College life was a real emotional rollercoaster. Problems like choosing a school to attend
or a career to pursue became a daily struggle for me. Since it truly seemed like a ticking time
bomb, I need to identify which is which in order to be able to save myself. The pressure I felt
from myself, my family, and everyone else in my life produced a huge anxiety monster that
follows me everywhere. Some of the questions I kept asking myself were whether I should
pursue this because it is my goal or move forward with this other alternative because it will be
better for me in the long run. I constantly worry because I know that whatever I decide will have
an impact on my future, particularly the job path I will take.
One of the most significant choices you will make in life is your career. Much more is
involved than simply determining what you will do for a living. Consider how much time we
spend at work to begin with. Approximately 71% of the year is spent at work and if we are not
happy with the path that we have chosen, it will take a toll with our health. We will burnout
because we don’t love what we are doing anymore. We will become toxic to all people around
us. I am hoping that whatever I have chosen is, it will be opposite of what my questions today
are.
Every decision we make in life affects our future, so if we choose something now that we
later regret, we are being unjust to ourselves. You are denying the future person what they
deserve. I was uneasy with the choices I was making when I thought about this subject. Am I
acting rashly? Am I being pretentious with the decisions I made regarding how to stand?

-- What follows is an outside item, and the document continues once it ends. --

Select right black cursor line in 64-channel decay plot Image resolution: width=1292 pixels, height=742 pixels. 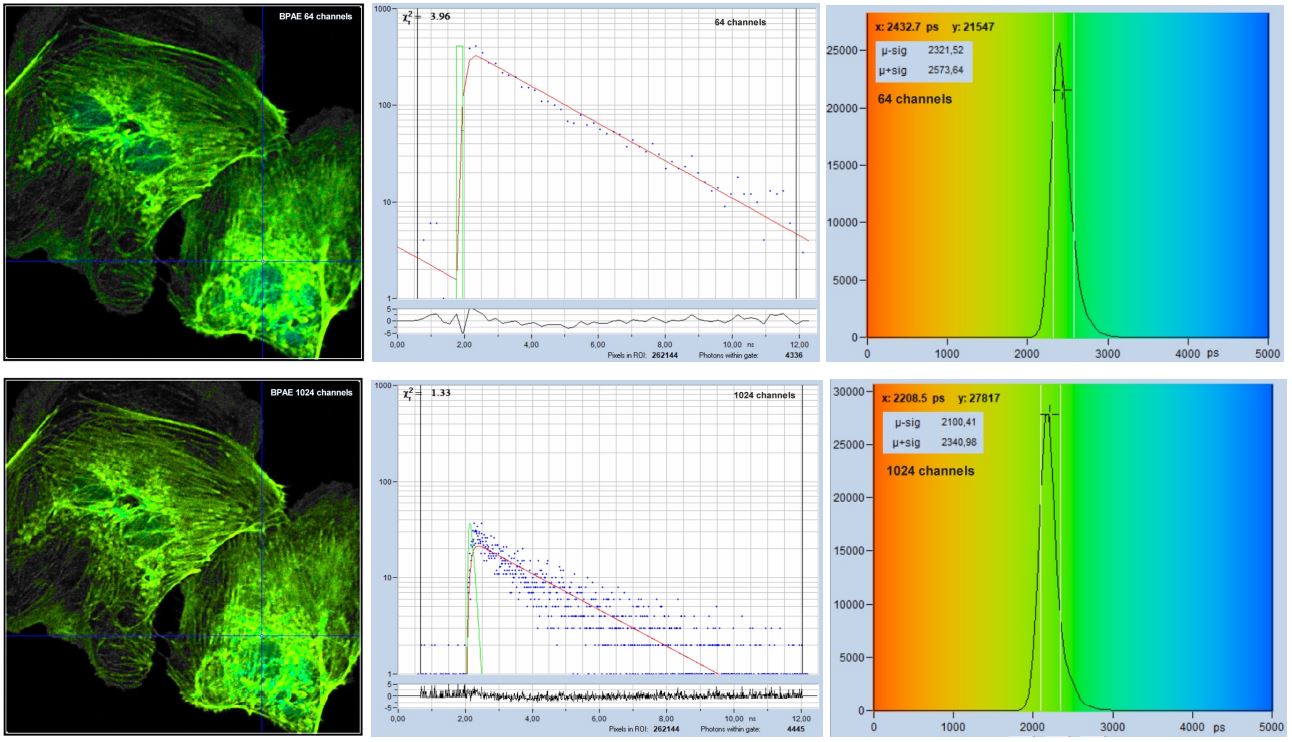[796, 150]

Sincerely, I don't know. I am interested in seeing how these decisions will affect my future. I'm
not sure if all the chances I deliberately choose to take with my life will be worthwhile in the long
run. I'm not sure if I'm helping or hurting myself, but who knows what the future may hold. I just
want to express my sincere gratitude for the ability to follow the path I do now. I am powerful
because I was able to stand up to the repercussions of my decisions.